**ОТРЫВОК**
☆ ☆ ☆ ☆
Много внимания уделяет интервенции французов на юге России М. С. Маргулиес 89. Не только очевидец, но и видный участник событий, к тому же близко стоявший к французскому командованию, автор имеет что рассказать и рассказывать умеет. Его книга-дневник, куда он изо дня в день заносил свои впечатления, различные слухи, разговоры, которые ему приходилось вести, и т. д. Не в пример большинству других издаваемых дневников, в которых «запись по дням» обыкновенно не более, чем литературная форма, Маргулиес, повидимому, действительно вел дневник в то время, к которому дневник относится. Поэтому его записи могут дать очень много для выяснения фактической стороны вопроса. Наиболее подробно изложены главы о Ясском совещании, о сношениях французского командования с петлюровцами и о бесконечных переговорах французов с местными политическими деятелями и организациями по вопросу о сформировании в Одессе государственной власти. Сам Маргулиес был в той группе членов Совета Государственного Об’единения России, которая занимала анти-деникинскую позицию и склонялась к созданию в Одессе автономной власти, ничего не имея и против того, чтобы власть, фактически уже принадлежавшая французам, и официально была об'явлена, как власть оккупационная. Кстати отметим, что меткие и порой не особенно лестные характеристики Маргулиеса пришлись очень не по вкусу его недавним соратникам. В зарубежной печати было не мало протестов против «Года интервенции». Подробнее других разбирает эту работу М. Брайкевич. По его словам, характеристики Маргулиеса совершенно неверны, и все повествование лишено какого бы то ни было «политического чутья» 90.
Второстепенное значение имеют воспоминания В. Майбородова 91, который в качестве начальника уезда, входящего в район французской оккупации, прожил несколько недель совместно с командованием передового отряда французов на ст. Колосовка. Не поднимаясь выше обывательской наблюдательности, автор все же по должности был сравнительно осведомленным и сообщает некоторые любопытные детали военных столкновений французов с наступающими на Одессу григорьевцами.
Несколько содержательнее воспоминания другого эмигранта Владимира Маргулиеса 92. Нe больше, чем рядовой обыватель, он интересен лишь тем, что живо рисует картину панической эвакуации союзниками Oдeccы и попутно публикует различные выдержки из газет того времени и некоторые приказы, воззвания и другие летучие издания.
В таком же роде воспоминания С. Штерна, среднего кадетского журналиста. Его книга 93 носит полумемуарный-полупублицистический характер и может дать кое-что для воспроизведения внешней картины событий. Удачно проведена параллель между периодом австро-немецкой оккупации и оккупации союзной.
☆ ☆ ☆ ☆
**ВЫДЕРЖКА ИЗ ДАННЫХ**
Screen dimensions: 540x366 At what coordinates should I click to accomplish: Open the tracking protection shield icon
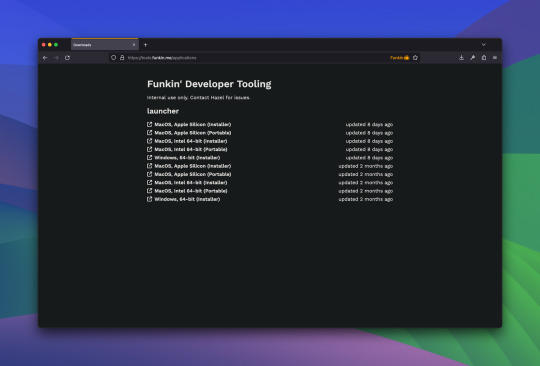pyautogui.click(x=114, y=58)
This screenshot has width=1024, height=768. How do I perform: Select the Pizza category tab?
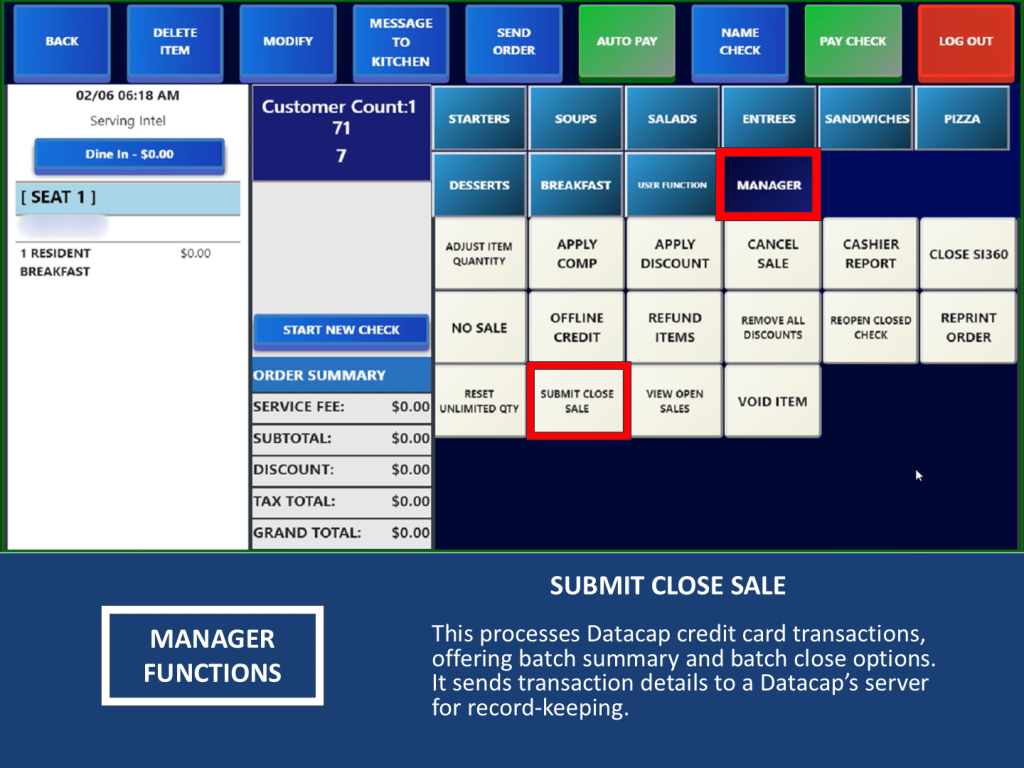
☆ ☆ ☆ ☆
**ПИСЬМЕННЫЙ ЗАПРОС**
Изложи содержание отрывка выше в двух предложениях.

**ОТВЕТ**
Отрывок подробно разбирает книгу-дневник М. С. Маргулиеса об интервенции французов на юге России, которую автор, по-видимому, действительно вел изо дня в день, и отмечает, что его нелестные характеристики вызвали протесты в зарубежной печати, в частности у М. Брайкевича. Кроме того, кратко оцениваются воспоминания В. Майбородова, Владимира Маргулиеса и С. Штерна, которые сообщают детали столкновений французов с григорьевцами, картину панической эвакуации Одессы союзниками и внешнюю картину событий.